-- QUOTED PASSAGE follows --

Kiri will pull a Heroic Sacrifice at some point and come back in some form.
So the Christ parallels go to their logical conclusion.

The Ash People will be a Mayincatec tribe of Na'vi
Because, let's face it, what better than to show off their antagonistic side? Native North Americans served as inspiration for the Omaticaya, and Polynesians for the Metkayina, now it's Mesoamerican cultures' turn.

Spider will pull a full Face–Heel Turn
Once it's revealed he saved Quaritch Neytiri will insist that he be expelled from the family, and he'll have no one to turn to but Quaritch.

Cameron will go full GRRM
The pattern is established: protagonist deaths are required in every movie (Grace in #1 and Neteyam in #2. So Jake will die in #3, Lo'ak will take over the family leadership but he and Neytiri will die in #4 (Neytiri will come back from the grave as a vengeance-seeking monster), the younger kids will be scattered, Kiri will become Pandora's Three Eyed Raven, Tuk will become an assassin. Spider will become Reek. This is why Cameron introduced so many kids in #2, so he could kill some of them off for dramatic impact.
  • It is likely that Sam Worthington will act Jake in ALL FIVE MOVIES, if Cameron directs them all.

-- QUOTED PASSAGE concluded --
-- EXTRACTED RECORDS follows --

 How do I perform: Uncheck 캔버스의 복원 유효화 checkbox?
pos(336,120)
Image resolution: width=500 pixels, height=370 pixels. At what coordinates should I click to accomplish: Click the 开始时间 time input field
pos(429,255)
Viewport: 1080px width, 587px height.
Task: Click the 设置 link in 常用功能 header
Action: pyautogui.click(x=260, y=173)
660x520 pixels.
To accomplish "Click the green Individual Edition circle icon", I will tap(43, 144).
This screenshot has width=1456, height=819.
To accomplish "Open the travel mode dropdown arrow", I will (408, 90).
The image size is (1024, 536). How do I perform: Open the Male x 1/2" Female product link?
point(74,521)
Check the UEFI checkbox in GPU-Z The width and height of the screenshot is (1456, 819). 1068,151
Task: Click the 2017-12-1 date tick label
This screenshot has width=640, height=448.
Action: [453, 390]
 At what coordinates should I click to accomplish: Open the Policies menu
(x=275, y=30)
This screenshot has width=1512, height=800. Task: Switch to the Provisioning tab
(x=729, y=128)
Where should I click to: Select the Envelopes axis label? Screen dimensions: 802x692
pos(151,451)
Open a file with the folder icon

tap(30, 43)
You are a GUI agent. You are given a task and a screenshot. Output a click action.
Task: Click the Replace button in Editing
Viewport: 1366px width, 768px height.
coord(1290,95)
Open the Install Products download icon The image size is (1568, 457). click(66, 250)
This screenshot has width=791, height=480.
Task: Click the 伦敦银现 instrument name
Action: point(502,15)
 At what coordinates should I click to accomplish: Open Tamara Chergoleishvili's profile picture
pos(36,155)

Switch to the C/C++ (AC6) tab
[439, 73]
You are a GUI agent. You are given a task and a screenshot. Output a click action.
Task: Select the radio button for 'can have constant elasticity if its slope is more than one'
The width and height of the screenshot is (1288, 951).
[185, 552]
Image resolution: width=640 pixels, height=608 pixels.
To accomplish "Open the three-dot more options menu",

-- EXTRACTED RECORDS concluded --

### WHAT YOU SHOULD DO
Can you reproduce the fan predictions word for word, beginning at the words that have "Kiri will pull" and stopping after "to but Quaritch."?

### EXERCISE OUTPUT
Kiri will pull a Heroic Sacrifice at some point and come back in some form.
So the Christ parallels go to their logical conclusion.

The Ash People will be a Mayincatec tribe of Na'vi
Because, let's face it, what better than to show off their antagonistic side? Native North Americans served as inspiration for the Omaticaya, and Polynesians for the Metkayina, now it's Mesoamerican cultures' turn.

Spider will pull a full Face–Heel Turn
Once it's revealed he saved Quaritch Neytiri will insist that he be expelled from the family, and he'll have no one to turn to but Quaritch.